Supplied passage
* Begin *
The key navigation on charts is different in 2016.
TAB cycles through a layer of objects (SHIFT+TAB cycles backwards)
ENTER move down a layer
ESC moves up a layer
So on a column chart with title/legend/data labels if you select the plotarea the TAB will go through Title > Legend > Plotarea.
ENTER at plotarea will then select Vertical axis. Tab will take you through
Horizontal axis > gridlines > Series > Horizontal Axis.
ENTER with series selected will then allow you to TAB through individual data points and data labels.
If you ENTER on datalabels you can TAB through each data label.
ALT + F1 : to create default chart
ALT+E S T = CTRL + ALT + V, T : I find that easier to remember
I second what Michael already said about TAB and arrow keys. I can't help but think if this is related to the "," or ";" as separator. I prefer to use the chart tools - layout- drop down box, anyway.
Got to be F11 for instant charting. Highlight your data , hit F11 and voila! ?
Ctrl+1 is the most important chart shortcut. In fact, it works for any Excel object: whatever is selected, Ctrl+1 opens the task pane or dialog to format that object.
Somewhere along the line, maybe when Excel 2016 came out, the arrow keys stopped working to cycle through the elements of a chart. But what works is holding Ctrl while clicking the arrow keys. I haven't gotten used to the Tab and other keys, but as long as Ctrl+Arrow works, I'm good.
And F4 used to be so helpful when formatting a lot of charts. But since Excel 2007 came out, it has been mostly useless. It used to remember a whole set of changes at once, so I get that the newer modeless dialogs make that impractical. But now it only seems to work with formatting of lines and borders, and maybe fills. I find myself writing a lot of VBA one-liners in the Immediate Window to handle these tedious formatting tasks.
after clicking on a chart, is there a shortcut key to copy it?
Thank you for the Alt E S T - tip. This is more than a time saver. Because of dynamic charts or de-activated external references to data when you make the charts, you often have empty charts that are otherwise impossible to format. So this shortcut helps adressing that. I will work with it more and see if there remain some obstacles.
* End *
Record extracts
* Begin *
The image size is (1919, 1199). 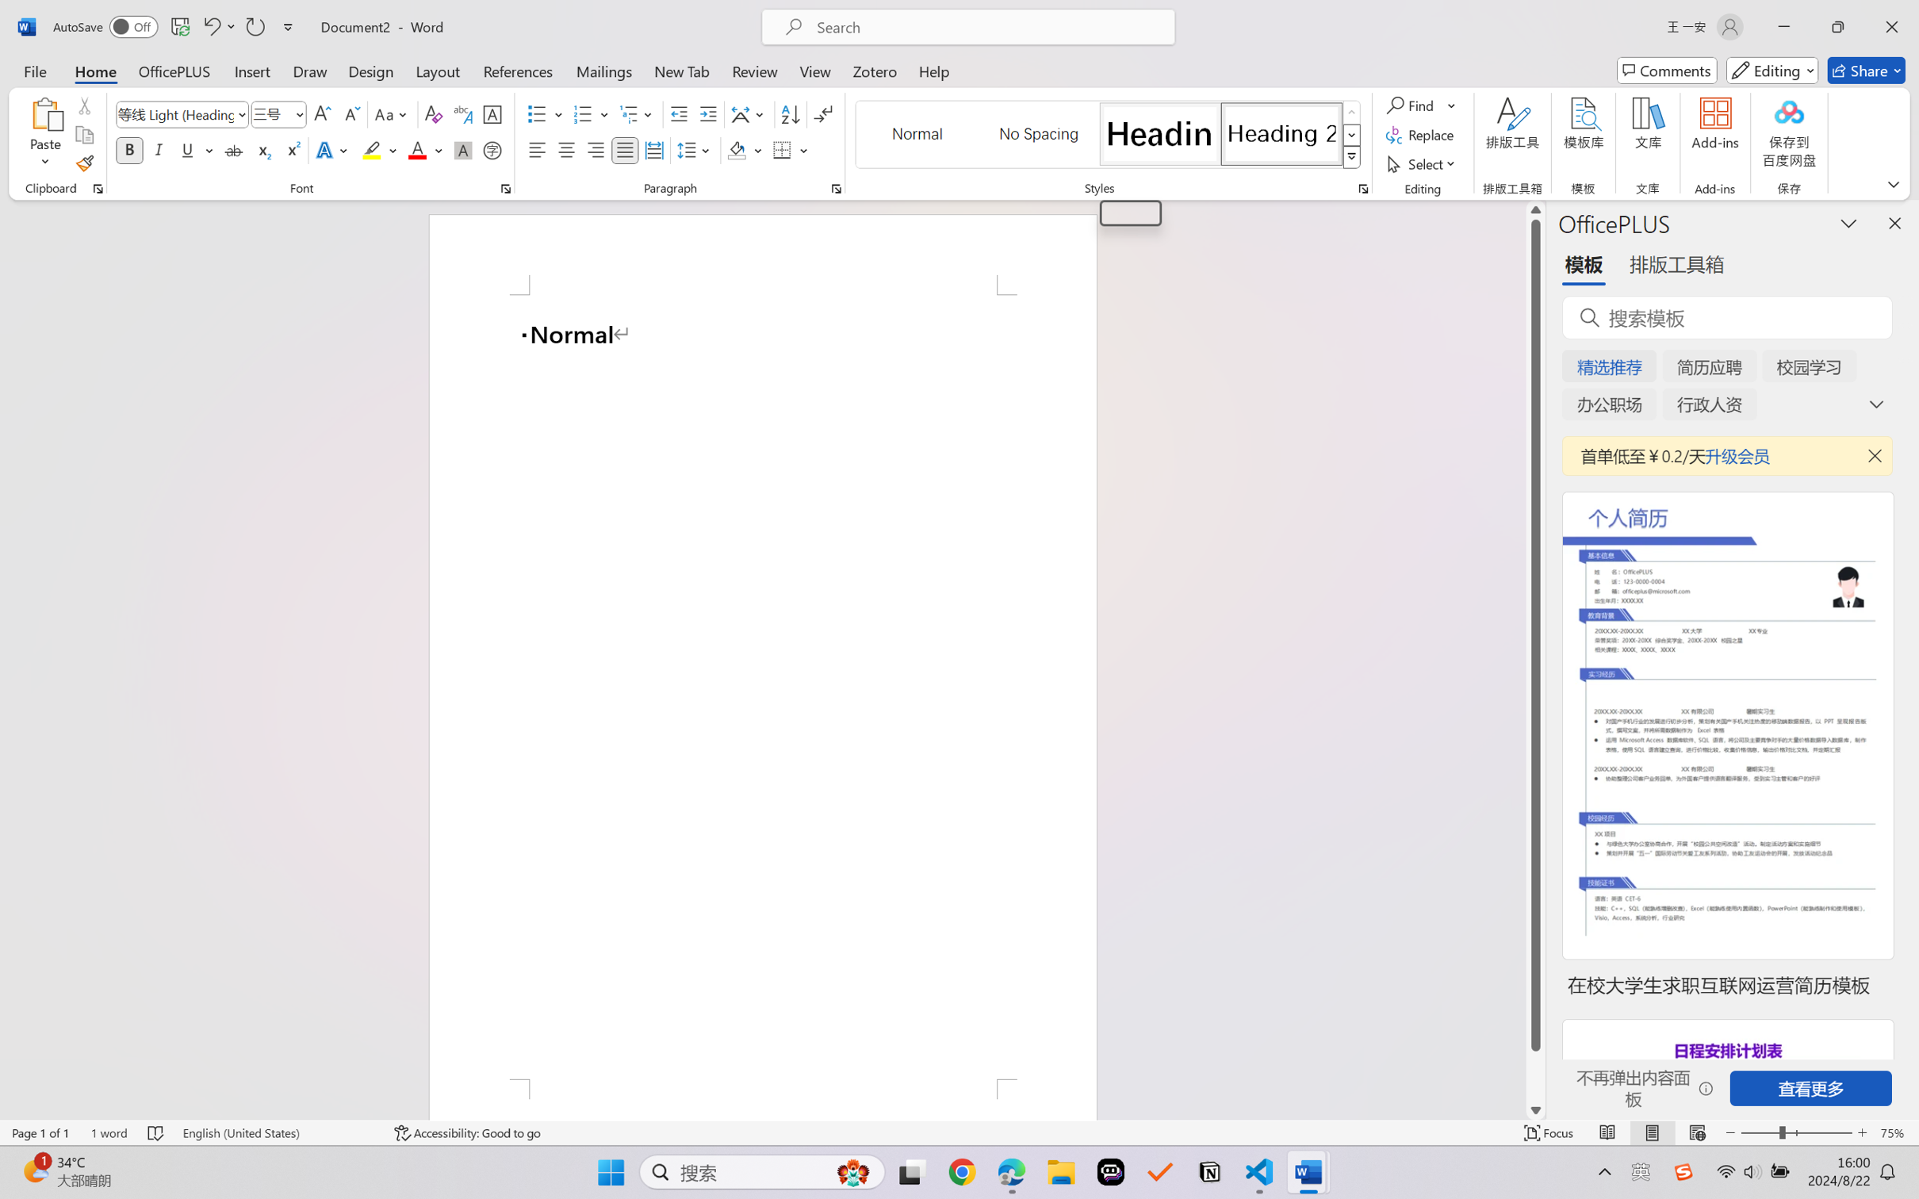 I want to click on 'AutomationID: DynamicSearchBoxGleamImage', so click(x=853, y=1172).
* End *
* Begin *
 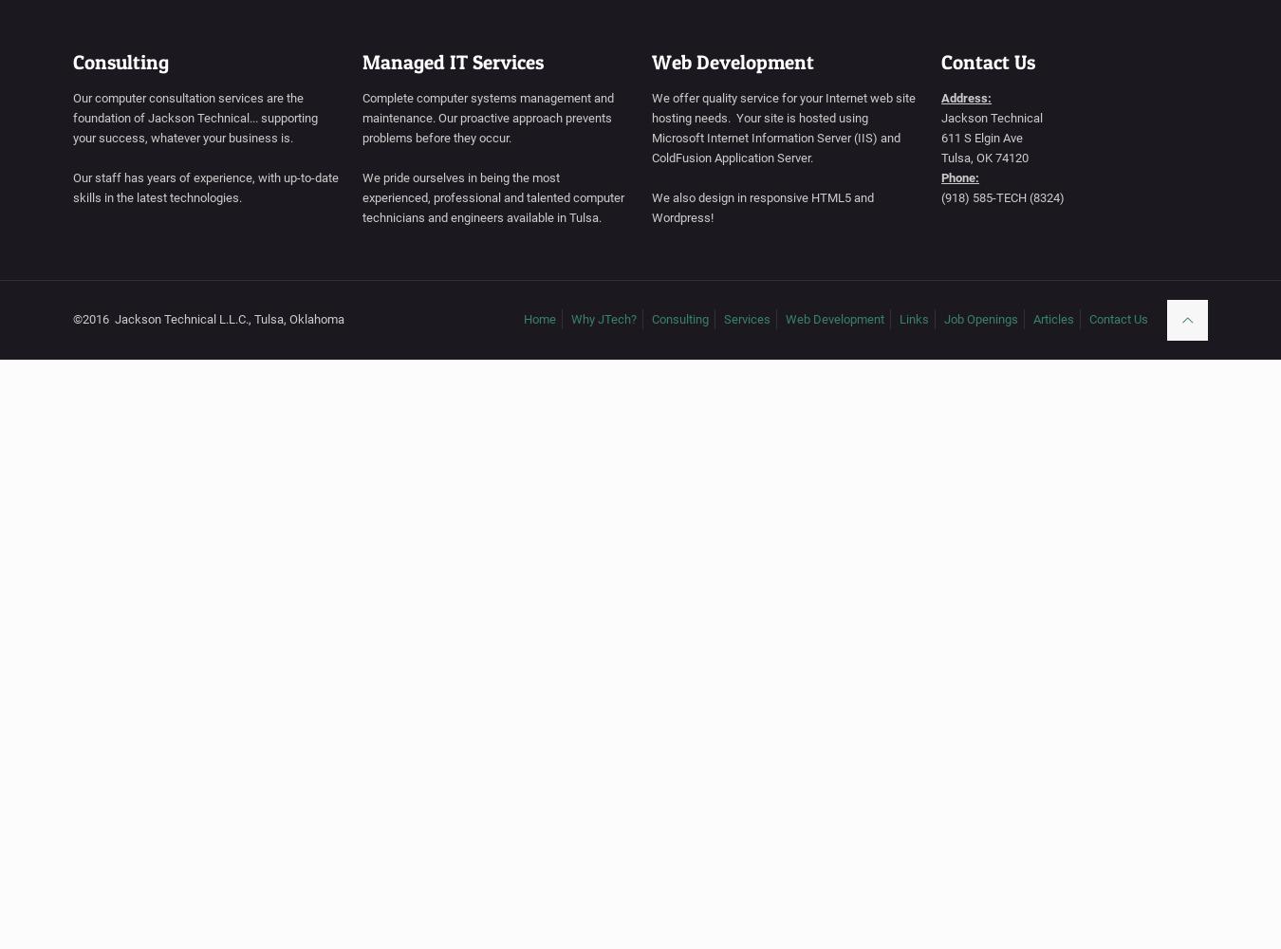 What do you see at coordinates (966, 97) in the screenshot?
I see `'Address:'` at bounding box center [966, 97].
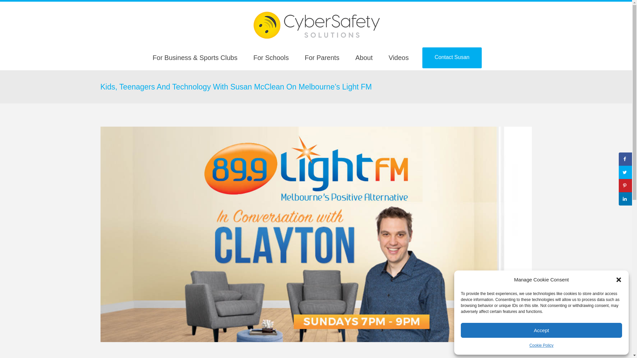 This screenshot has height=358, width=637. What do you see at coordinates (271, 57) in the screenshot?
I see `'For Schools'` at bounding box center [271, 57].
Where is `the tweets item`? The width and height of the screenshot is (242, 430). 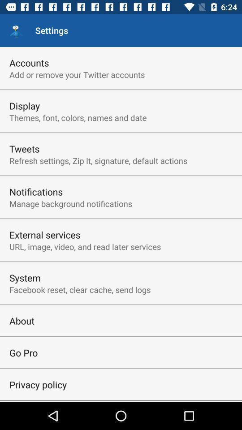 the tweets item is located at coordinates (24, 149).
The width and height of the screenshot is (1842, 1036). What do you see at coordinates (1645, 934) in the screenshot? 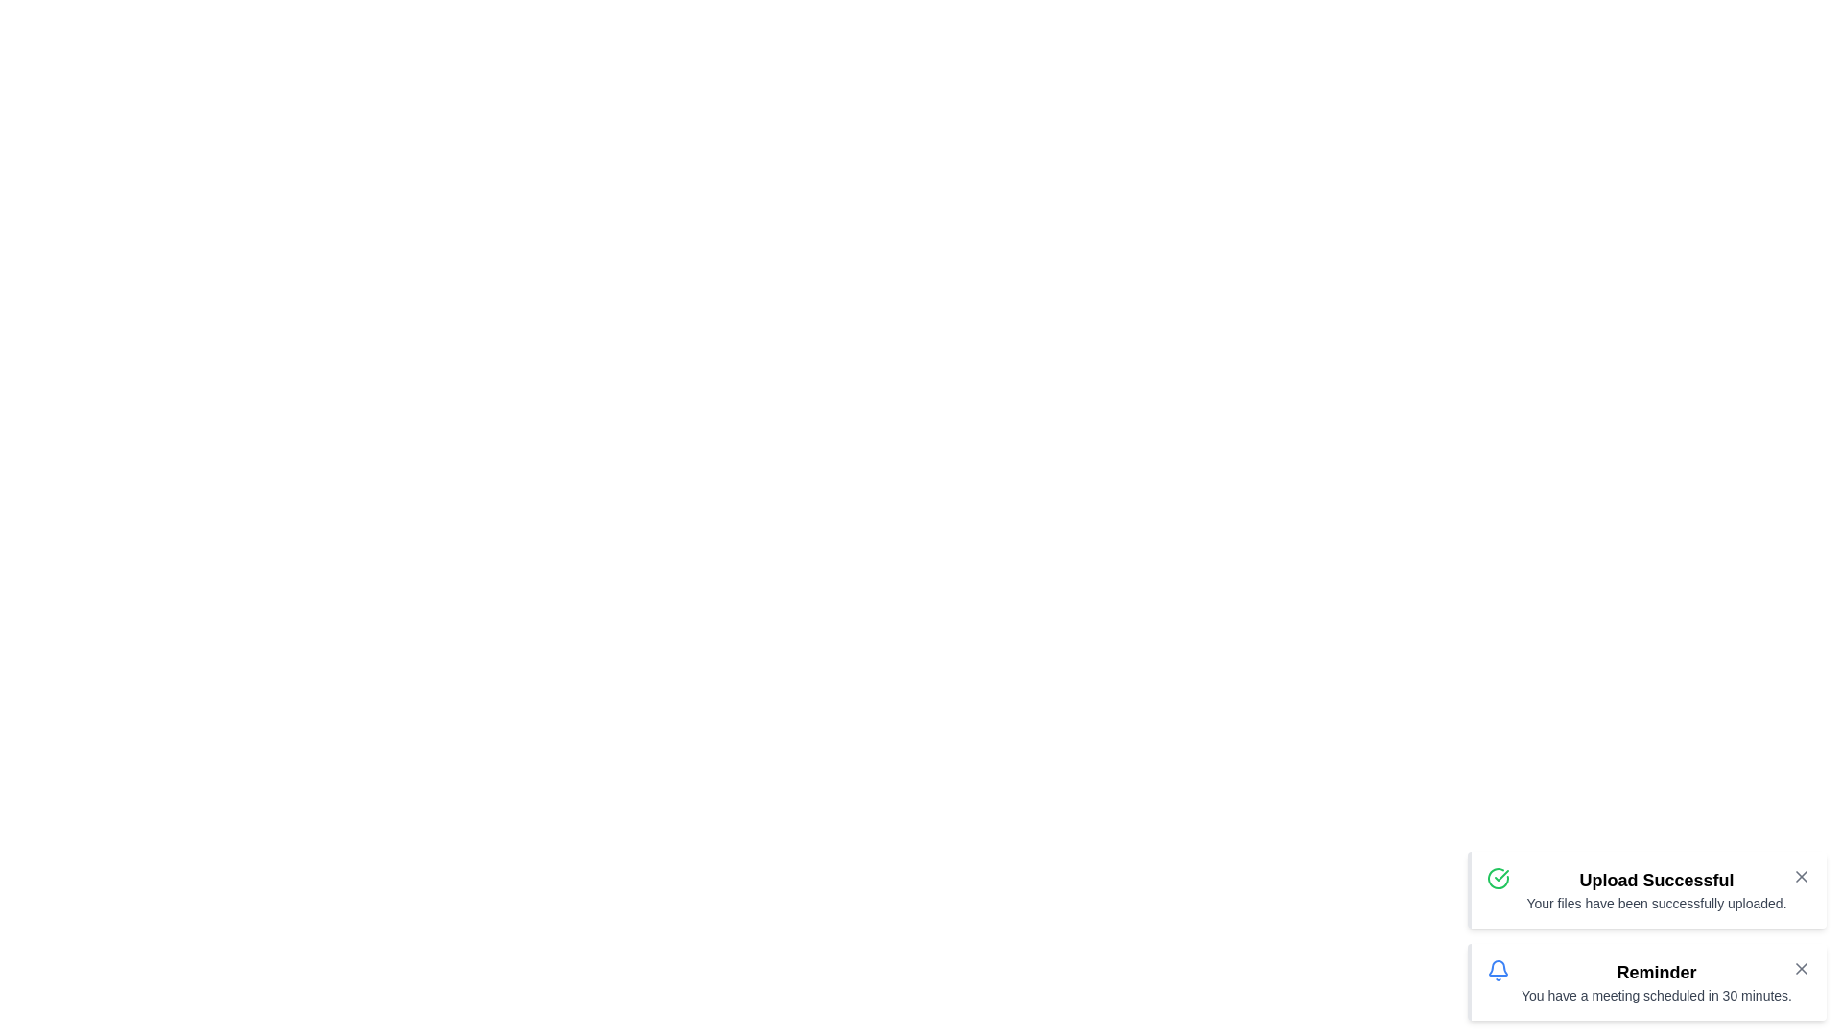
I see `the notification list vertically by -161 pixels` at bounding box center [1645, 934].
* End *
Tasks for this exercise
1) In the passage on Excel chart shortcuts, which key moves up a layer when navigating a chart?
2) Copy the listing from the line with "The width and height of the screenshot is (1842, 1036)." up to and including the line with "center [1645, 934].". Omit the pictures.

Solved problems
1) ESC

2)
The width and height of the screenshot is (1842, 1036). What do you see at coordinates (1645, 934) in the screenshot? 
I see `the notification list vertically by -161 pixels` at bounding box center [1645, 934].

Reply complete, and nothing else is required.